A novel multiple criteria ranking approach for determining the Most Valuable Player (MVP) of a sport season: A numerical study from NBA league
DOI:
https://doi.org/10.31181/jscda11202323Keywords:
Sport management, multiple criteria, uncertainty, decision analytics, ranking, axiomatic design, FUCOMAbstract
Team sports have gained a significant place in society, generating debates about team strengths, player merits, and ultimately, determining champions. The National Basketball Association (NBA) offers various individual awards, with the MVP award holding paramount importance. Selecting the MVP necessitates a comprehensive approach considering both statistical performance and team success throughout the season. This study presents a fuzzy decision-making approach to compare the performance of players and identify the MVP of the League. A case study for the 2022-2023 NBA season is presented in this study, wherein 535 players' regular season statistics are analyzed. Correlation analysis is employed to eliminate the criteria which are dependent on each other.

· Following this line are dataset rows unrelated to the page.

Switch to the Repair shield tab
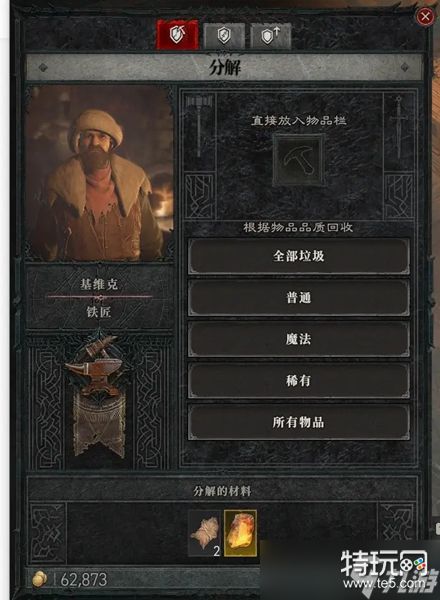Viewport: 440px width, 600px height. pyautogui.click(x=224, y=36)
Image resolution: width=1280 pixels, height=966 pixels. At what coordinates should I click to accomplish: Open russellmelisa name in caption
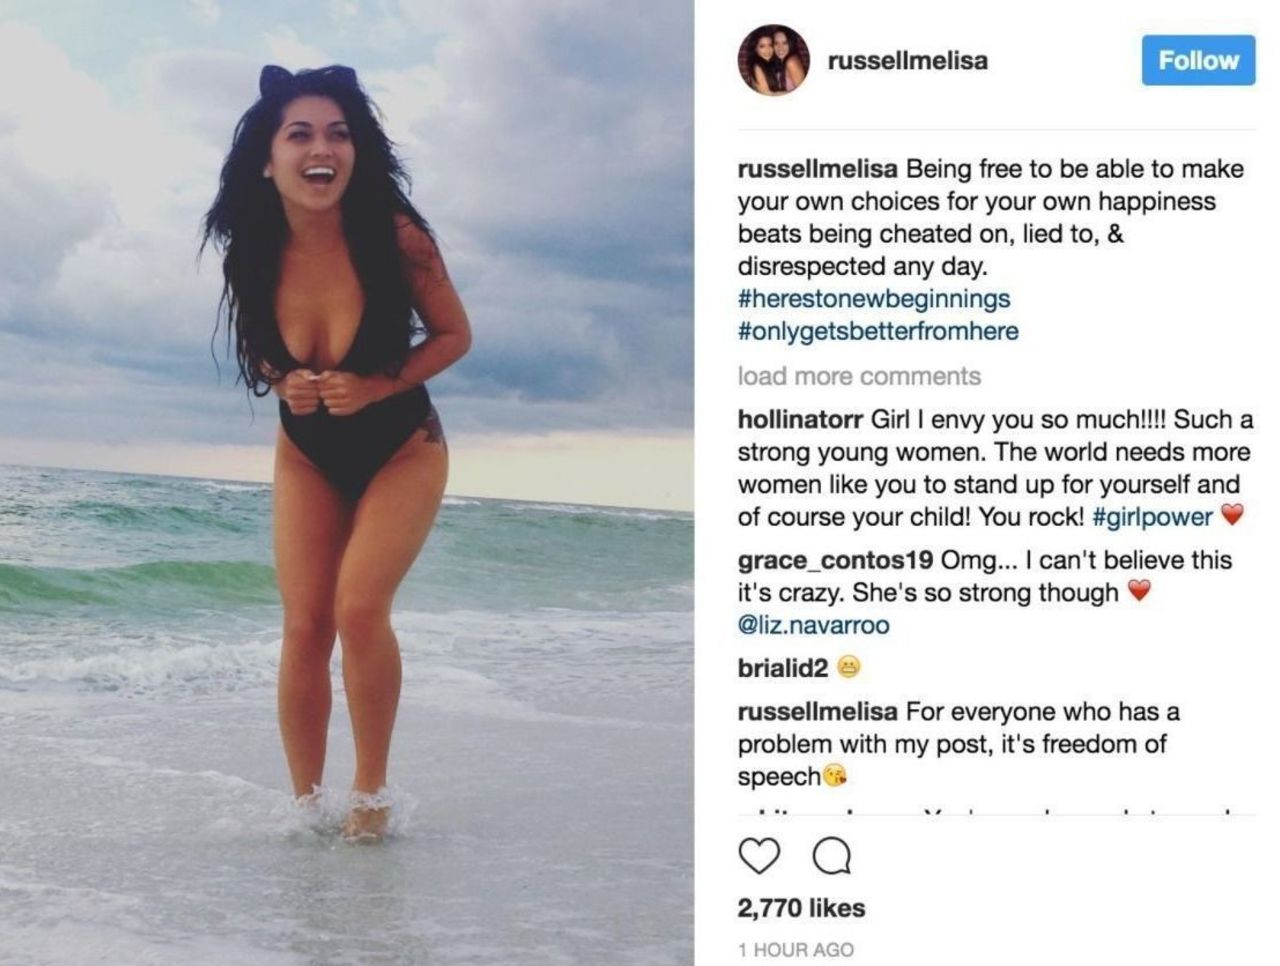(817, 169)
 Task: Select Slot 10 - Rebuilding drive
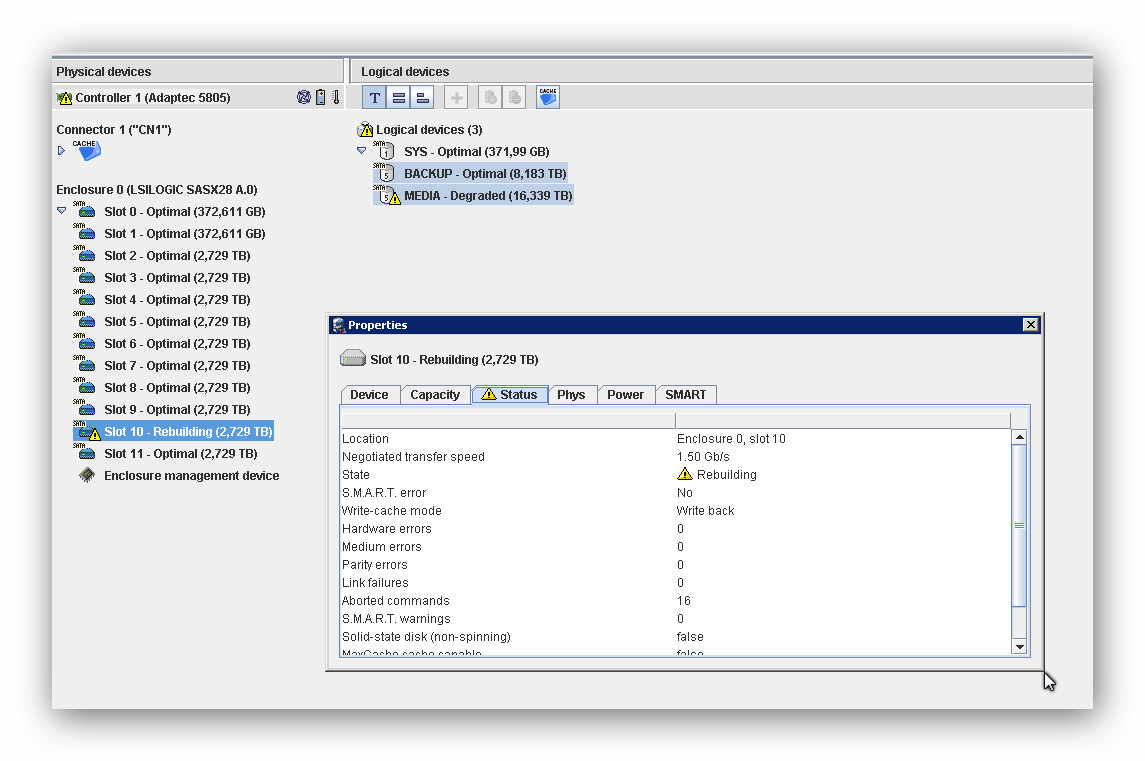187,432
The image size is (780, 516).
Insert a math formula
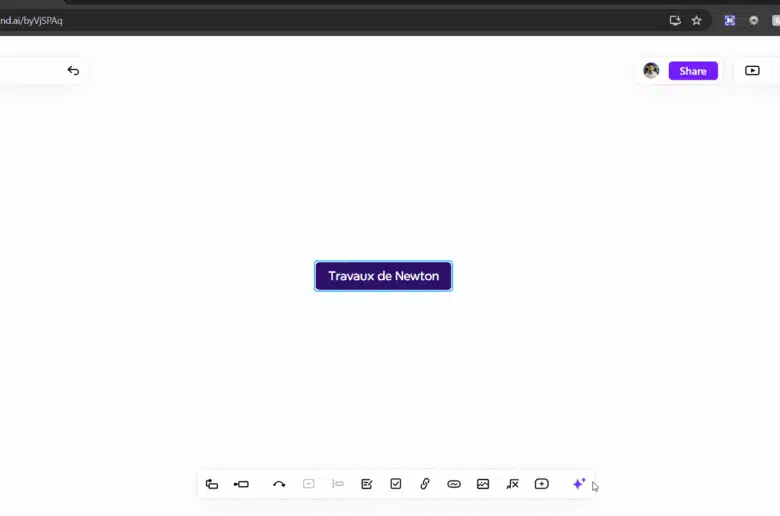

Therefore, the number of criteria has been decreased from twenty to seven which are defined as key metrics: (i) matches won, (ii) points scored per game, (iii) shooting percentage, (iv) rebounds per game, (v) assists per game, (vi) steals per game, and (vii) blocks per game. After correlation analysis, Full Consistency Method (FUCOM) is employed to determine the importance weights of the criteria. We have employed a specific normalization procedure and employed information axiomatic design (IAD) to rank players based on their total information contents. The case study proves the feasibility and applicability of the proposed methodology for multiple criteria ranking problem. Future research may focus on position-specific rankings, providing more accurate assessments, and extending analysis to youth leagues for draft day decisions.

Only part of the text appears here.